A ces mains donc, frères, remettez, en suppliant et avec confiance, tous vos intérêts, si vous voulez que tout vous réussisse. Sans le secours de cette Providence, quoi de solide, de prospère, de stable peut-on attendre ici-bas de l'infirmité et de la prudence humaines ? Voulez-vous savoir ce que sont les prévisions humaines ? Écoutez le Sage : « Les pensées des hommes sont timides, et nos prévoyances sont incertaines. » Sap. ix , 14. Voulez–vous savoir ce qu'est la force, la puissance humaine ? Ecoutez Isaïe : « Votre force sera comme une étoupe sèche, votre ouvrage comme une étincelle ; le feu embrasera tout ensemble l'un et l'autre. » Erit fortitudo vestra quasi favilla stupe, et opus vestrum quasi scintilla, et succendetur utrumque simul. Isa .I, 31. Le même vous apprend en ces termes ce que c'est que l'effort de l'homme, dénué du secours divin : « Vous concevrez du feu, et vous enfanterez de la paille. » Concipietis ardorem, et parietis stipulam.

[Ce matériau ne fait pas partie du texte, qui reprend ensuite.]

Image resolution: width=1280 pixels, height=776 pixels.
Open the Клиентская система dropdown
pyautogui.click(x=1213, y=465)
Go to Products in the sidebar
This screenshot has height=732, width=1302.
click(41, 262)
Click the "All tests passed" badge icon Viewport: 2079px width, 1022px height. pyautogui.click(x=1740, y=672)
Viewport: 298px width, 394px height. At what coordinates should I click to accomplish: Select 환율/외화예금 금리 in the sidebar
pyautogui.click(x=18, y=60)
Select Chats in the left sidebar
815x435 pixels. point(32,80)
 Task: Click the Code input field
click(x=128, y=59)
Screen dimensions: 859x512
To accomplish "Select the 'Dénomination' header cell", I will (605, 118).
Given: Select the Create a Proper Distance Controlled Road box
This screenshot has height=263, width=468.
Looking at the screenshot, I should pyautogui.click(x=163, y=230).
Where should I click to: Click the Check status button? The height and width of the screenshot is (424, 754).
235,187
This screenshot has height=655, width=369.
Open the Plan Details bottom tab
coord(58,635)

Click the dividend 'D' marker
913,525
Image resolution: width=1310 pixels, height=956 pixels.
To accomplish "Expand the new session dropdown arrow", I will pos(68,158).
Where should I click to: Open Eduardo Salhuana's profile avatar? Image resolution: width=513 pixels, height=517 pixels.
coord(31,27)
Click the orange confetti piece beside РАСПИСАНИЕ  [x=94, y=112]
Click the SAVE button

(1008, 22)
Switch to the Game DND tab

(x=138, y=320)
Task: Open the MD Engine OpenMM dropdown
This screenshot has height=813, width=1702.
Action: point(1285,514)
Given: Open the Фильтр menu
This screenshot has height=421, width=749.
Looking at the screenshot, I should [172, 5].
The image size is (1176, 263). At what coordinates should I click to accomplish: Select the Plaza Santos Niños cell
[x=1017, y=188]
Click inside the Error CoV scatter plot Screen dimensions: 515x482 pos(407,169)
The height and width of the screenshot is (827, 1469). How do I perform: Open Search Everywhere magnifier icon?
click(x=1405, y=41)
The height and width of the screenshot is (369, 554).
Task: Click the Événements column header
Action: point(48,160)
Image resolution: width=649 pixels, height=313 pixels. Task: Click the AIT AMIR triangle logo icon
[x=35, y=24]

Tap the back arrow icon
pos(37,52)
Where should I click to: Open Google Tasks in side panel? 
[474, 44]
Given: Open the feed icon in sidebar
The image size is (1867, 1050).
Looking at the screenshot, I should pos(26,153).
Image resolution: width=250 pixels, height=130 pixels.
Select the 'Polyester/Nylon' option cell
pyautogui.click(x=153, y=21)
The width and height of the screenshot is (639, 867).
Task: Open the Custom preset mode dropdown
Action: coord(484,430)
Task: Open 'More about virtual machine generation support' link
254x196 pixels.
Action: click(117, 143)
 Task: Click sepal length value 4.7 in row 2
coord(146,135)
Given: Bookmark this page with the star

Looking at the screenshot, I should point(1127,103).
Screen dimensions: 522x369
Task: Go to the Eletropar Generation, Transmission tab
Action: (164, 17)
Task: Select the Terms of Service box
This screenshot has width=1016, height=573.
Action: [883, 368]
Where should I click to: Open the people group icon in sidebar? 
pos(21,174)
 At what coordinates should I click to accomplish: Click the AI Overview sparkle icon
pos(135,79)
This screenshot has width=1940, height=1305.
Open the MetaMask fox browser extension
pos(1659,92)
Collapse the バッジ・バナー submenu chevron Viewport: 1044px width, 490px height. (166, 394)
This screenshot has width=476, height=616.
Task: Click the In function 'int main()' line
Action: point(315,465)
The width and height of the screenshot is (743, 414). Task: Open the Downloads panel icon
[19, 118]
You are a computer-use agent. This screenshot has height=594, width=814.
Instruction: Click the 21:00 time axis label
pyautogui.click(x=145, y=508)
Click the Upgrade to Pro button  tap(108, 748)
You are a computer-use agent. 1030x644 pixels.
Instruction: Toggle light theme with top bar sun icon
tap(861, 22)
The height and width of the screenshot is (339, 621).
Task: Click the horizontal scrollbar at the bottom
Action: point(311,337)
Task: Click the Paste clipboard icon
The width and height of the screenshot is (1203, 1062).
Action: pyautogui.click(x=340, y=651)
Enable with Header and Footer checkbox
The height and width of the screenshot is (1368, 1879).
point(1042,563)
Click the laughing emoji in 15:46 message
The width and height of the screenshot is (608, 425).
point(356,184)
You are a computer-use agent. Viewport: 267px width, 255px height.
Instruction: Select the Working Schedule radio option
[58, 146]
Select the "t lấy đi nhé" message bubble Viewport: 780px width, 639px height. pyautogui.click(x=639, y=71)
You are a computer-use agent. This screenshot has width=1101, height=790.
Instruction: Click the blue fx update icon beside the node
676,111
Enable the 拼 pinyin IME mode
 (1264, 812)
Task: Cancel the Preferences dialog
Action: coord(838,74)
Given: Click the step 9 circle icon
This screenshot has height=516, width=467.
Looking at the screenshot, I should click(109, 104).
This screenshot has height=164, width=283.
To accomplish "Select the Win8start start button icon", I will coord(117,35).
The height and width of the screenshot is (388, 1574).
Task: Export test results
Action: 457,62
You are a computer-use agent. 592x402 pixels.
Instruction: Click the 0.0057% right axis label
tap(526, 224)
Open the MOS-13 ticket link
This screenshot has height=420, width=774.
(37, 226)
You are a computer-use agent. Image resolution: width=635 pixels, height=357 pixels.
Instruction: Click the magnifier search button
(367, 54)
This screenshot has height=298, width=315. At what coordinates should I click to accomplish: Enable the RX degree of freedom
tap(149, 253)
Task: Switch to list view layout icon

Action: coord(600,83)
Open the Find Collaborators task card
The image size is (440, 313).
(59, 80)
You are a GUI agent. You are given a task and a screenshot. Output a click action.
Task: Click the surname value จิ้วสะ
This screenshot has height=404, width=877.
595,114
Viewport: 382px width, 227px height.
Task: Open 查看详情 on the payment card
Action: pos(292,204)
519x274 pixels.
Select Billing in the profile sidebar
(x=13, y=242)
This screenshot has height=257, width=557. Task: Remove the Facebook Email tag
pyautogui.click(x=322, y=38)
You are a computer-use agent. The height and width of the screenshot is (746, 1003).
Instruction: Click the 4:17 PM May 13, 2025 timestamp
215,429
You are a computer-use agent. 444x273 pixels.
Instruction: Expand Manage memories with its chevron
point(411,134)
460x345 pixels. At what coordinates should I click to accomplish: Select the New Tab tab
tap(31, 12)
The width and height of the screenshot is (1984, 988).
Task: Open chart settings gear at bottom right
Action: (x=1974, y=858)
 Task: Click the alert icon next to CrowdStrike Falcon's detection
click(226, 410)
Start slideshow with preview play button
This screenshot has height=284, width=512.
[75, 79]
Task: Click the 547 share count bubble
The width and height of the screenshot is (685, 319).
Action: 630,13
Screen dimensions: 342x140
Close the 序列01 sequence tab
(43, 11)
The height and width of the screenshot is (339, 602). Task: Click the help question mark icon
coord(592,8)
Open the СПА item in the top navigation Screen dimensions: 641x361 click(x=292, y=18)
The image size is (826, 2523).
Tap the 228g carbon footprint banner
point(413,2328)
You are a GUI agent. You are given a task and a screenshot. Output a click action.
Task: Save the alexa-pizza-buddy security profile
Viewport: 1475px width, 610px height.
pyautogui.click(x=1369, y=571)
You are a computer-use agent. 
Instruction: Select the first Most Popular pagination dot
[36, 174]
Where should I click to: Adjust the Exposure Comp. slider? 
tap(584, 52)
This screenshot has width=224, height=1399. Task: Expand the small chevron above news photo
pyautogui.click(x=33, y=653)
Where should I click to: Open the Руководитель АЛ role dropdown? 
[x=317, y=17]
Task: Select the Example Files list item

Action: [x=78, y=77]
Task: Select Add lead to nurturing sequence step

Isa.XXXIII, 11 . Qu'est-ce donc que l'homme peut attendre de sa fragile nature ? Qu'est-ce donc qui peut sortir de grand ou de solide, d'un être dont l'intelligence est débile, les forces insignifiantes, les efforts vains, et l'habileté frivole ?

Mais avec nous est l'Eternel, qui ne néglige pas les choses humaines, qui présente son flambeau à l'égaré, qui promet son secours, qui appelle à lui par de magnifiques promesses ; afin que nous nous appuyions sur lui, et que nous placions en lui seul toutes les espérances de notre salut. Cela étant, que doit donc faire l'homme sage ? — Que tout ce qu'il entreprend, il le laisse diriger par la main de Dieu ; que par une prière humble et confiante il s'applique à obtenir que d'en haut il veuille bien lui tendre une main secourable, afin que sa barque vogue heureusement. Ce qu'a pu faire la main du saint patriarche Jacob, comment ne le pourrait pas la main du Tout-Puissant ? Le vieillard étant près de mourir, Joseph lui présenta à bénir ses deux fils, Manassé et Ephraïm, plaçant l'aîné à droite du vieillard, et le puîné à gauche ; mais Jacob, déplaçant ses mains, étendit la droite sur Ephraïm, et la gauche sur Manassé. Joseph, affligé, essayait de s'opposer à ce changement, et disait : « Vos mains ne sont pas bien, mon père ; car celui-ci est l'aîné; mettez sur lui votre main droite. » Gen. XLVIII, 18. Si le saint patriarche attachait assez d'importance au contact d'une main pieuse, pour qu'il crût que celui- là serait plus heureux, qu'aurait touché la main d'un juste ; que n'y a -t-il pas à espérer du contact de ces mains qui ont créé le monde ?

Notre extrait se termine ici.